WASHINGTON - World Wildlife Fund has two experts available to discuss avian flu, the impact to wildlife and North American quarantine policies.
The vice president of species conservation is available to discuss avian flu's impact on wild bird trade and quarantine policies for imported birds. The deputy director of WWF's conservation science program is available to answer questions regarding the behavior of migratory birds and the potential spread of avian flu along migratory routes.
Avian Flu and Wildlife Trade
"Questions have arisen about the safety of birds imported for the pet trade," said Ginette Hemley, WWF's vice president for species conservation. "But the public should know that birds legally brought into the United States and Canada are subject to a 30-day quarantine period, which is enough time to identify diseased birds before they're cleared for import. Also, temporary live bird import bans have been put into place from countries experiencing avian flu outbreaks such as Indonesia and Thailand. Illegal trade is a greater concern, as there is no way to impose health restrictions on smuggled birds."

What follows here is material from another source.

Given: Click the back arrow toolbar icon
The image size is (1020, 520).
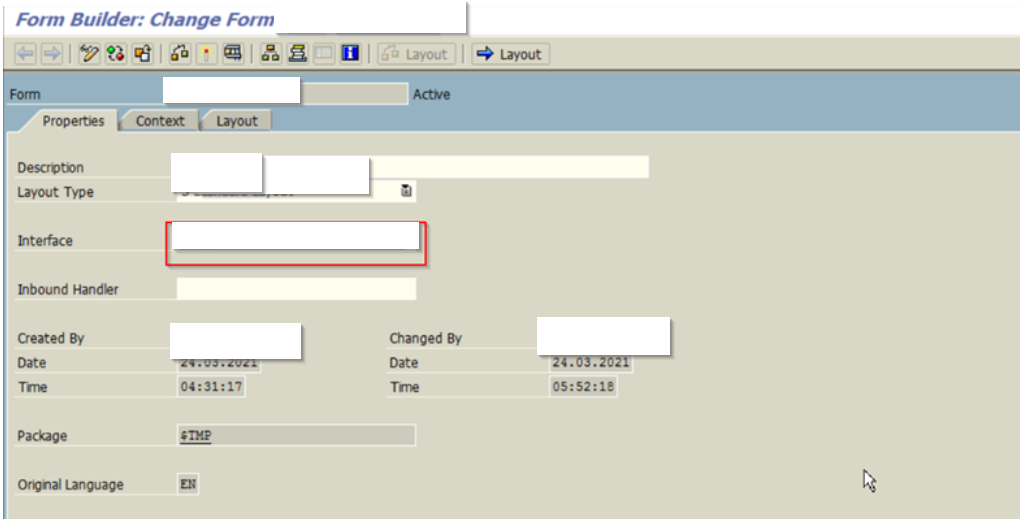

Millions of wild-caught and captive-bred birds are traded internationally each year through both legal and illegal channels. In light of the outbreak of the HN51 avian flu strain in Asia, WWF and TRAFFIC, the world's leading wildlife trade monitoring group, support countries that wish to suspend imports of both wild and captive-bred birds. But wildlife trade experts warn that more must be done to reduce the level of illegal bird trade, which could expand as legal trade is restricted.
Avian Flu and Migratory Birds
Experts do not have a clear picture of the role that migratory birds play in the spread of this particular strain of avian flu but it is possible that ducks, geese and wading birds could spread HN51 along migratory routes.
"World Wildlife Fund does not believe that culling wild birds is an effective control measure to stop the spread of avian flu. Culls of wild birds are unlikely to stop the spread of avian flu and culling could actually make the situation worse by dispersing infected individuals and stressing healthy birds, making them more prone to disease," said John Morrison, deputy director of WWF's conservation science program. "The focus for now should be on monitoring domestic poultry, minimizing the movement of domestic poultry and keeping contact between domestic poultry and wild bird populations to an absolute minimum."